Wednesday, March 12, 2008

FHE lesson applied to real life

I was in the bathroom last night shouting various pleas and threats to get my children to come and brush their teeth before bed -- I wasn’t getting much cooperation, but it wasn’t too long before Abe showed up.

“Mom,” he said, “Remember that family night story last night about the girl asking her friends not to say bad words?”

“Uh-huh,” I said. Though, in truth, I’m not sure I did remember exactly. My memories of our family night the previous evening were more of throwing together a quick lesson when I realized Mike wouldn’t be home to do one, someone shouting that Penny was tearing the pages from a library book, someone else complaining that Goldie wasn’t being reverent and shouldn’t get any ice-cream, and I remember trying to get my children to pay attention to different scenarios and how they could best be handled. One of these scenarios, I presumed, was what Abe was referring to.

“Well, I did that in school today,” Abe humbly told me, and then the rest, but first, a little background for you:

Abe has recently become great pals with a certain boy at school. He is forever telling me what the two of them did at recess or bringing home pictures they made together where they each took turns drawing something startlingly ferocious onto the same dinosaur (until, in the end, the fearsome creatures have wings, horns, swords coming out of their sides, etc.). Apparently Abe’s pal had been using an offensive word, and so my brave boy mustered his courage and said, “It’s alright if you use that word, but could you please not say it around me?”

“Wow! Abe,” I said, “I can’t believe it! I’m so proud of you! It takes a lot of bravery to do something like that!”
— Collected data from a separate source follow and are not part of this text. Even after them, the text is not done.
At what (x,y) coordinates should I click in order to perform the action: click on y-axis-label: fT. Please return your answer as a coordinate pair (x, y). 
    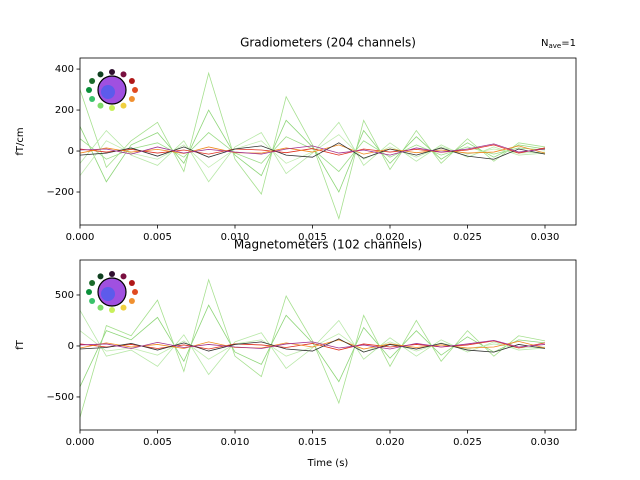
    Looking at the image, I should click on (20, 344).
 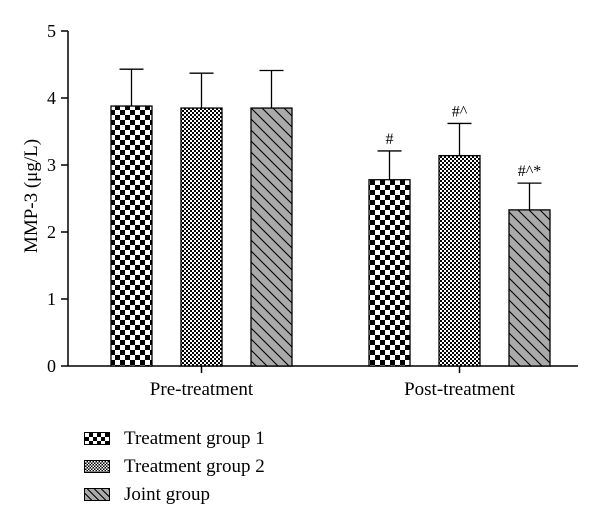 What do you see at coordinates (52, 165) in the screenshot?
I see `y-tick-label: 3` at bounding box center [52, 165].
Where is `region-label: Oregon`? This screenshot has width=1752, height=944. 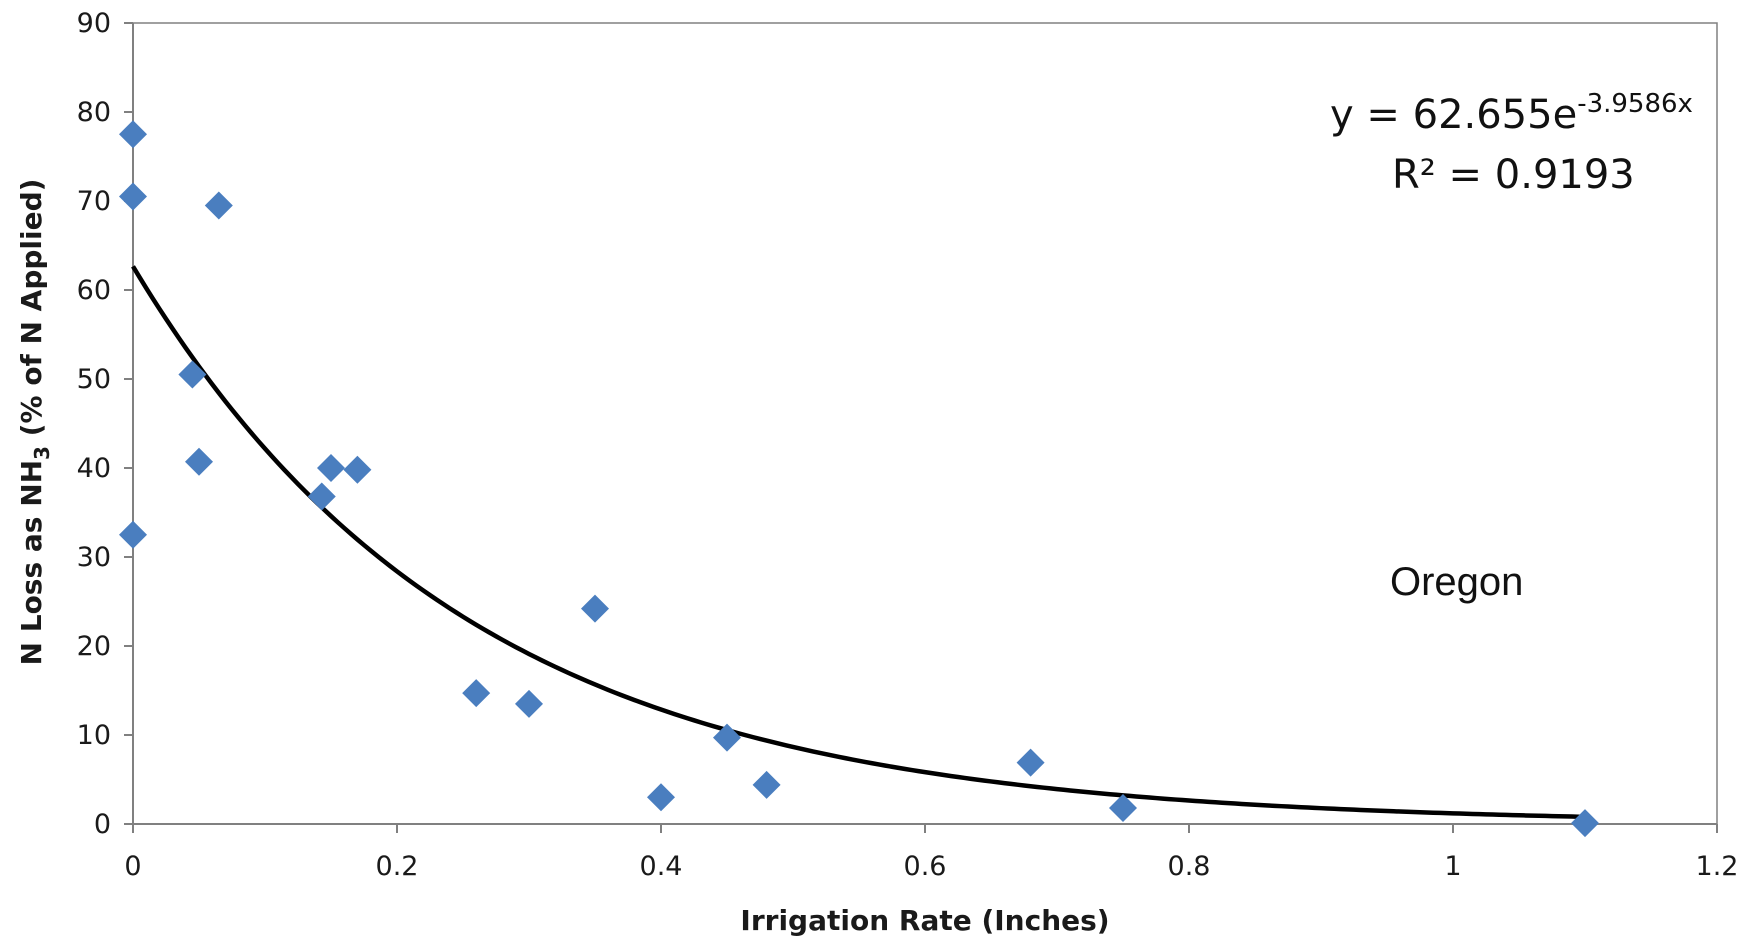
region-label: Oregon is located at coordinates (1456, 582).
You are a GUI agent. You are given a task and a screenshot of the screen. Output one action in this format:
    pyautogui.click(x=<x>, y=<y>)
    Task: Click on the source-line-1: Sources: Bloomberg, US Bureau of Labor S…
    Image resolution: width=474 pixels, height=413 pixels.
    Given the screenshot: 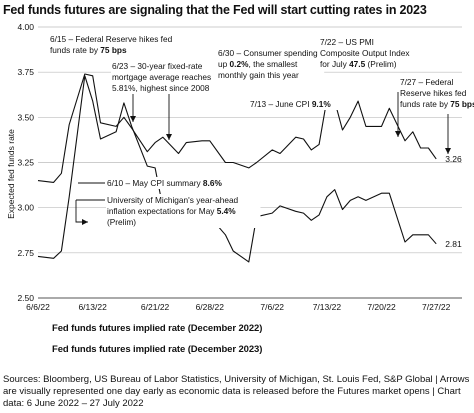 What is the action you would take?
    pyautogui.click(x=236, y=380)
    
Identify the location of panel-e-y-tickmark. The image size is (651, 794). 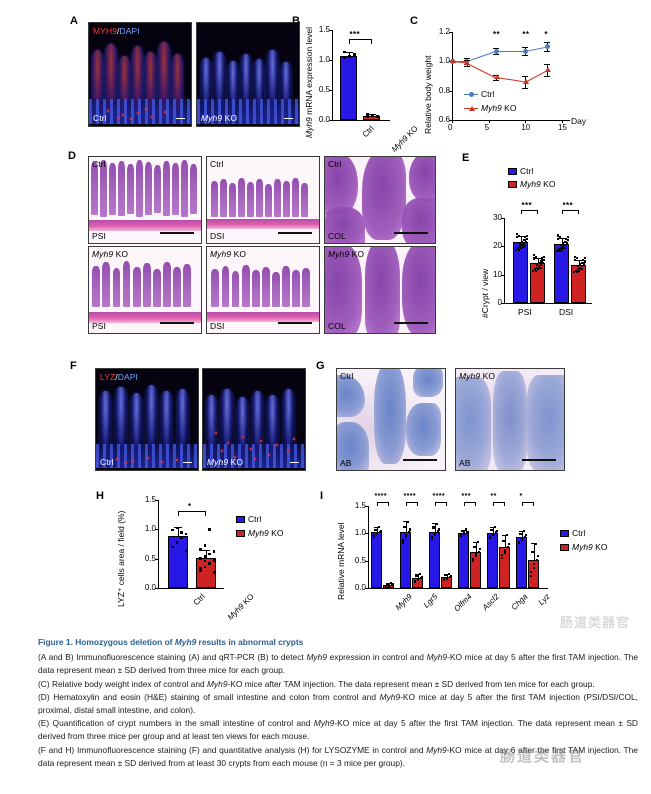
(502, 275).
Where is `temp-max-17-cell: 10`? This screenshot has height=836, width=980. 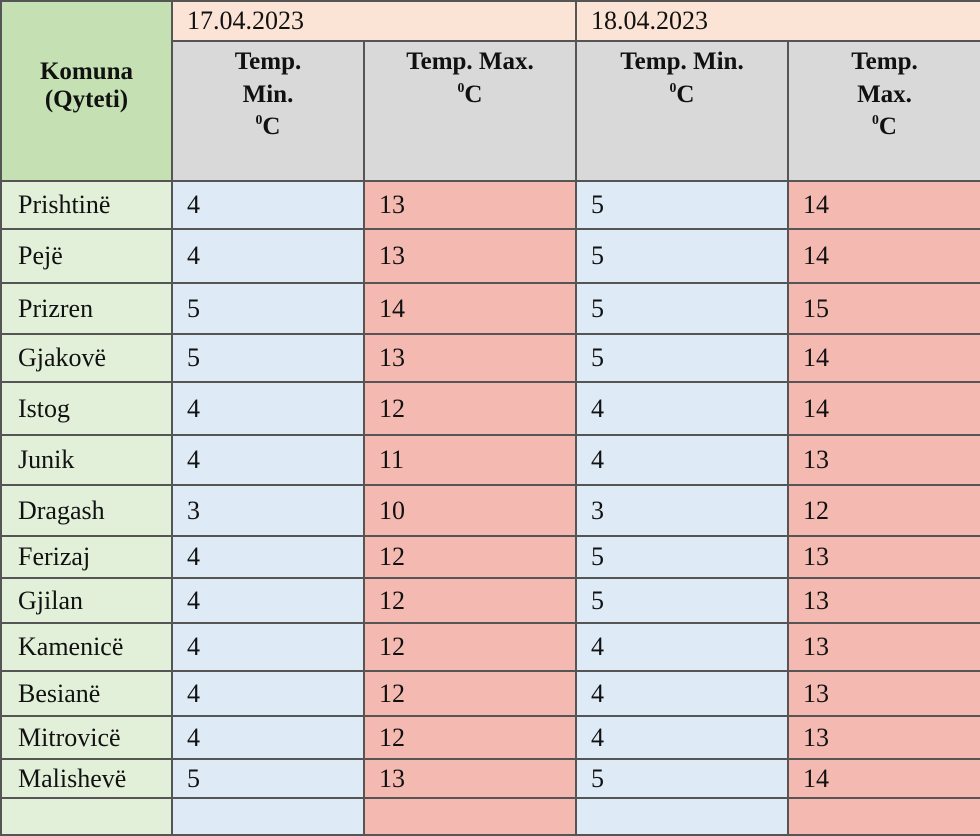 temp-max-17-cell: 10 is located at coordinates (470, 510).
“It does??” He asked, his smile growing bigger as he thought it through, “yah, because you don’t really know if they’ll like just keep saying the word, or like not want to be your friend anymore.”

Luckily, his little pal was willing to curb his language to please Abe. Here is the thing – the one small thing: It may be that his language didn’t necessarily warrant much curbing. You may be the judge, but the word he was using, apparently, was, “Holy.” When Abe told me the word, I was a bit confused. I asked if he meant he was using a holy word, like the Lord’s name, or was he using “holy” followed by a four letter word? No, just “holy” – more as in, “holy cow!!”
Well, hmmm. I’m not sure in the strictest terms if that is considered a swear word. I’ve always thought it rather innocent myself, but it may be that Abe has a keener understanding than I. After all, haven’t I explained to him that we don’t use our Heavenly Father’s name as an exclamation because it is holy?? Well, if we are to be careful with holy words . . . certainly you could argue that “holy” must needs be holy.

I didn’t care. I wasn’t about to ruin this moment by mentioning that his courage might have been slightly unnecessary. I was truthful enough when I said, “I’m happy that if something made you uncomfortable, you stood up for what you believed, Abe.”

And, what of his playmate, you ask, the kind pal who really wasn’t saying anything so wrong. What is he, or his mother for that matter, to think of being asked not to use such a word? I don’t know. I will leave that to them. My boy learned a valuable thing and I plan on being extra careful not to shout, “Holy Cow” from here on out.

7 comments:

Gracie J said...

That is so sincere and sweet. What if we could all be that innocent and brave?

I love the description you provided of your F.H.E. Ours are likely very boring by comparison. Just Ana with three grown adults. I think we try and do fun stuff, but sometimes my dad gets on a roll talking about something from the scriptures and I can tell Ana is in a different world entirely.

Liz said...

You have to love when those F.H.E. lessons really get applied. I find that if their is something that is going on in our home that is bothering me and we do a lesson trying to correct it the kids generally take it more seriously knowing that mom must mean business if she took time to prepare a lesson on it.

Lover of Sweets said...

I always love how you write Nanc. I think your "Hebe" is such a sweet dear kid. It's cool that he had the courage to stand up to his best little friend. I love it! You're a good mom too.

Salty Incisor said...

cool story.. re: my blog post 2day Actually I saw the peeps on your blog first, but she really does love peeps sO I had to take a picture of them because of your peeps post!

Perla said...

thanks for the good laugh and almost a little tear. I love Abe.

Anonymous said...

Very sweet. And yes - I think Abe makes a great point with "Holy" - children are usually more sensitive to such things, I would never have thought - but very insightful Mr. Abe! You teach old woman new tricks! or whatever (so much for my clever whit). Way to go Nanc on doing those family nights alone - that can be a challenge. You're such a good mommy - despite the "ramblings" of previous posts.

BS and the Kids said...

What a sweet little kid. I think that is one of the best moments as a parent, when you see what you have taught them actually takes meaning in their lives. . . way to go Abe and way to go Nancy for being such a great mom.